Al lavoro c' è una squadra Covid-19 composta da personale sanitario e tecnico, che adotta un algoritmo procedurale per l' individuazione di casi sospetti. Vengono sottoposti a screening coloro che sono domiciliati o hanno soggiornato a lungo nelle zone rosse; i familiari dei casi sospetti o confermati; chi ha avuto rapporti stretti con pazienti ricoverati provenienti dalle zone rosse o dalla Cina. Il team alle dipendenze della Protezione civile, in base alle condizioni cliniche, stabilisce la necessità di ricovero ospedaliero o di test per Sars-CoV-2 e isolamento in caso di positività.

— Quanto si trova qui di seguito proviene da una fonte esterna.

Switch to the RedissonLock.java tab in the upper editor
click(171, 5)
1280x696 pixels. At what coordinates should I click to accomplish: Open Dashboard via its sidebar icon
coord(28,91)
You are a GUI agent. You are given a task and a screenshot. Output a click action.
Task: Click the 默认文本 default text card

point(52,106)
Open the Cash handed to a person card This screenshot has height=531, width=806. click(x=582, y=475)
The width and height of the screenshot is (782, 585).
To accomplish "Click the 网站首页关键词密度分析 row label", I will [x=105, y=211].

Non è considerata la platea degli asintomatici, che possono continuare ad andare al lavoro (per esempio tutte le categorie che stanno garantendo i servizi essenziali), o i sintomatici lievi, ai quali viene solo consigliato di stare a casa. Potrebbero essere decine di migliaia e infettare a loro insaputa. Molti laboratori privati di diagnostica sono già attrezzati per coprirne migliaia alla settimana, ma le indicazioni del ministero della Salute predispongono il tampone solo per i casi sintomatici che necessitano di ricovero, e devono essere eseguiti solo dai laboratori accreditati, uno per regione. Da ieri potranno identificarne di aggiuntivi. Il nuovo test diagnostico dell' italiana Diasorin, che ridurrà il processo di analisi a un' ora (oggi la media è di sei) è pronto per andare in commercio, ma verrà consegnato solo ai laboratori ospedalieri.

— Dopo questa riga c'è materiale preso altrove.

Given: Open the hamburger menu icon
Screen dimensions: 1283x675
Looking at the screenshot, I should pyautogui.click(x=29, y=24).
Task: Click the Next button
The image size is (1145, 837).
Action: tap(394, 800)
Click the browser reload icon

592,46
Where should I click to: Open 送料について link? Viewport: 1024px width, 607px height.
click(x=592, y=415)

Quindi serve un maggior numero di test, una capillare tracciatura dei contatti, e gestione in sicurezza dei flussi. Ci vuole la volontà politica per mettere a terra un progetto d' urto, andando in deroga al diritto della privacy per particolari categorie di dati (la Ue lo ha già concesso); e velocità di decisione. Basterebbe un decreto del governo e un commissario che assuma la responsabilità di una gestione anonima dei dati, e della loro distruzione quando l' incubo sarà finito.
Dice Vittorio Colao, ex Ceo di Vodafone, oggi consigliere dell' americana Verizon: «Nessuno di noi si preoccupa di dare la propria localizzazione per usare mappe digitali, prendere un taxi o ordinare cibo: non ho dubbi che in un momento di grande rischio per la salute i cittadini saranno disposti ad accettare che i loro dati siano usati per rendere le loro comunità più sicure e immuni. In Europa dobbiamo usare anche la tecnologia delle reti mobili per limitare al massimo i rischi delle persone e assicurare il rispetto delle misure di protezione».